RAM did not fare so well in the 2007 local body elections, with it’s vote count for the Auckland Regional Council dropping to 76,000. It’s only councilor also lost her seat.
RAM has now made the decision to register for the general elections, and is trying to make the transition to becoming a nationwide political party. It has had limited success with this - while it has recruited a great number of people on the basis of it’s centre-left, liberal politics (it currently claims to have 2,400 paper members), it has yet to expand outside of Auckland in terms of an activist base, barring a handful of supporters in and around Wellington.
RAM’s policies are a mixture of social liberalism, New Zealand nationalism and bourgeois environmentalism, which RAM mashes together under the label “broad left”.
It is calling for the removal of GST from food, while retaining this anti-worker ad anti-poor flat tax on everything else, including other necessities such as petrol, clothes and electricity! So far, no explanation has been given as to why it will not abolish GST in it’s entirety, despite it’s claims to ” Put human beings and our planet before the almighty dollar”.

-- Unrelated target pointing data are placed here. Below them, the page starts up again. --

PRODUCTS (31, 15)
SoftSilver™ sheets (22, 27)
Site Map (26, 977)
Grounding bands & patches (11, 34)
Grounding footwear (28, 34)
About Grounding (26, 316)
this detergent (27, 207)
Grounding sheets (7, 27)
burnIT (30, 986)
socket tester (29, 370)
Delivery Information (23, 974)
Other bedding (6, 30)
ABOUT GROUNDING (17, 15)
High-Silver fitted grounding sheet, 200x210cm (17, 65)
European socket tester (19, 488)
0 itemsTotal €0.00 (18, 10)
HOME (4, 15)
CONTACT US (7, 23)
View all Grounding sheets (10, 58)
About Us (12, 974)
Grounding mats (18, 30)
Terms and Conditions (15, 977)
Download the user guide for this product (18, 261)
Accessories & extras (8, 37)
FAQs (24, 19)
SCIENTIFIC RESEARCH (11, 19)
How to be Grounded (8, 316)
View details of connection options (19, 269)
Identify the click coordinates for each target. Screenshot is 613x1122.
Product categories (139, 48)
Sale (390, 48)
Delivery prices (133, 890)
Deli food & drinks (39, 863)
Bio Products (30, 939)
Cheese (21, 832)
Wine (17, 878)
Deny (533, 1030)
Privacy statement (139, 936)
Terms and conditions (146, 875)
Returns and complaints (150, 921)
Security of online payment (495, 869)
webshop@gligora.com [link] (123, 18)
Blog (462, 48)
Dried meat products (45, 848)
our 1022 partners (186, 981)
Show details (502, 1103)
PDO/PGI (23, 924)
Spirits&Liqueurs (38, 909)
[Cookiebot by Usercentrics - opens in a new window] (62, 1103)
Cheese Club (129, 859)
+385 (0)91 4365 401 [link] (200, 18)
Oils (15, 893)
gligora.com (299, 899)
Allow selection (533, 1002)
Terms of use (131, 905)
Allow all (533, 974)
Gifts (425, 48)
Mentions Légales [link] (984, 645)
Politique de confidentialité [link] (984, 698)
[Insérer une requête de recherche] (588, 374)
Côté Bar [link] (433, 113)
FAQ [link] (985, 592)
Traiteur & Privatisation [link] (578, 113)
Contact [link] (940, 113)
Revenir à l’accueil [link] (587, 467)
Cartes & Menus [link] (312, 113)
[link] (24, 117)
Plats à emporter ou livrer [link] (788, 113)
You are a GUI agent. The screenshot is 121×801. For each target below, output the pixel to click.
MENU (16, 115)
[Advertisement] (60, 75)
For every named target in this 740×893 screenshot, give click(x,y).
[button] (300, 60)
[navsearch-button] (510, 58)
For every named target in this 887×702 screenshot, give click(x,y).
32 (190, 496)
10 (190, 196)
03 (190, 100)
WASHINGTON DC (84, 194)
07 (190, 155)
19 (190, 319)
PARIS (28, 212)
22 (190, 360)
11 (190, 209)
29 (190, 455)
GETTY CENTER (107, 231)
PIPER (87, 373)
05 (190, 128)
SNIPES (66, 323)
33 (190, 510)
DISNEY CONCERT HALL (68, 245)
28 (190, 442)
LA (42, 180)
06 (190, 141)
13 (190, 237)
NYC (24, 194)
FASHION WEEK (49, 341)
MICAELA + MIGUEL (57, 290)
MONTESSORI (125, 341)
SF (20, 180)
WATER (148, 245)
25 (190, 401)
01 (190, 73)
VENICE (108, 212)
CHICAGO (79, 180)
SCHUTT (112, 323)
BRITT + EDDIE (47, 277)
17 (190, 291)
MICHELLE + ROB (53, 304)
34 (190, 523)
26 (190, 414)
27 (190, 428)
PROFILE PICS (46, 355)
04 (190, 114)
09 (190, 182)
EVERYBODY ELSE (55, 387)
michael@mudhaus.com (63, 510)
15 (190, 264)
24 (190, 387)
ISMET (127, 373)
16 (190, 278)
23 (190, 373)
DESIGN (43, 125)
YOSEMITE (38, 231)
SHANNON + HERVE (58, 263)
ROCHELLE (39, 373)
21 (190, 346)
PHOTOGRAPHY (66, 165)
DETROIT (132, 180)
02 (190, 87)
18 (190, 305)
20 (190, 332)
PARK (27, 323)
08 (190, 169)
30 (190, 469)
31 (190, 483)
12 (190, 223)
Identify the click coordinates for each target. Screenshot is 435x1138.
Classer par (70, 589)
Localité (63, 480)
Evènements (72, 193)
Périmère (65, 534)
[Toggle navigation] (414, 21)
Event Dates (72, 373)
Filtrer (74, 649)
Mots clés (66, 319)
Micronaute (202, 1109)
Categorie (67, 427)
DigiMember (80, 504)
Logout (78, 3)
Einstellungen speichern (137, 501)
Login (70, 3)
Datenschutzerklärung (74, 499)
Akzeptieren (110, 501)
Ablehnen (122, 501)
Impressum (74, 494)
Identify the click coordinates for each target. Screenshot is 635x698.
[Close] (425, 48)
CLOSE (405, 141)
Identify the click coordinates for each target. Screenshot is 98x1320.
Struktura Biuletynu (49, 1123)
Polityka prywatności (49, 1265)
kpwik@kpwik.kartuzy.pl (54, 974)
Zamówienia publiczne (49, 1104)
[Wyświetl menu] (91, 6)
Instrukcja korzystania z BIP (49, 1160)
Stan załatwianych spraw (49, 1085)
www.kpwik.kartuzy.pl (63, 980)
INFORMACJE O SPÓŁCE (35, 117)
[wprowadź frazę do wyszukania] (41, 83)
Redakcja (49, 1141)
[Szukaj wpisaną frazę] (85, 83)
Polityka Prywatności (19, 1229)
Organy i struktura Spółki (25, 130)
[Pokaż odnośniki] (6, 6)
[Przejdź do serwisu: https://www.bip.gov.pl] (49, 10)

It is also calling for free and frequent public transport, reducing household rates, and raising the minimum wage to $15 an hour (the same level that reactionary parties such as New Zealand First are calling for).
RAM can be viewed essentially as a slightly more vocal version of the Greens. It does not claim to represent any particular class in New Zealand, and as a result inevitably ends up representing the interests of the wealthy, ruling class, as can be seen through it’s centreist policies.
It is surprising (and for radical leftists, saddening) that the once proud Socialist Worker organisation, successor to the Communist Party of New Zealand, has now reduced itself to the point where it openly endorses and has effectively dissolved itself into an electoral vehicle that describes itself as “a broad left coalition, stretching from social liberals, community activists and former National Party members to social democrats, democratic socialists and left-wing radicals.” Any organisation containing former National Party members cannot be especially left wing!
RAM may well receive a reasonable vote in the elections. It has watered down and moderated it’s politics to the extent that it has for just that reason. But the important thing to keep in mind is that these votes are not the votes of working-class people voting for the destruction of the capitalist system and the establishment of a socialist society - they are not even votes for anything radically different to the status quo! No, any votes that RAM recieves will be liberal votes, and any candidates it has elected will be operating within the restraints of a liberal platform.
It is clear that RAM does not represent anything radically different in New Zealand politics, and that it does not intend to make any substantial changes to New Zealand society and the system we live under.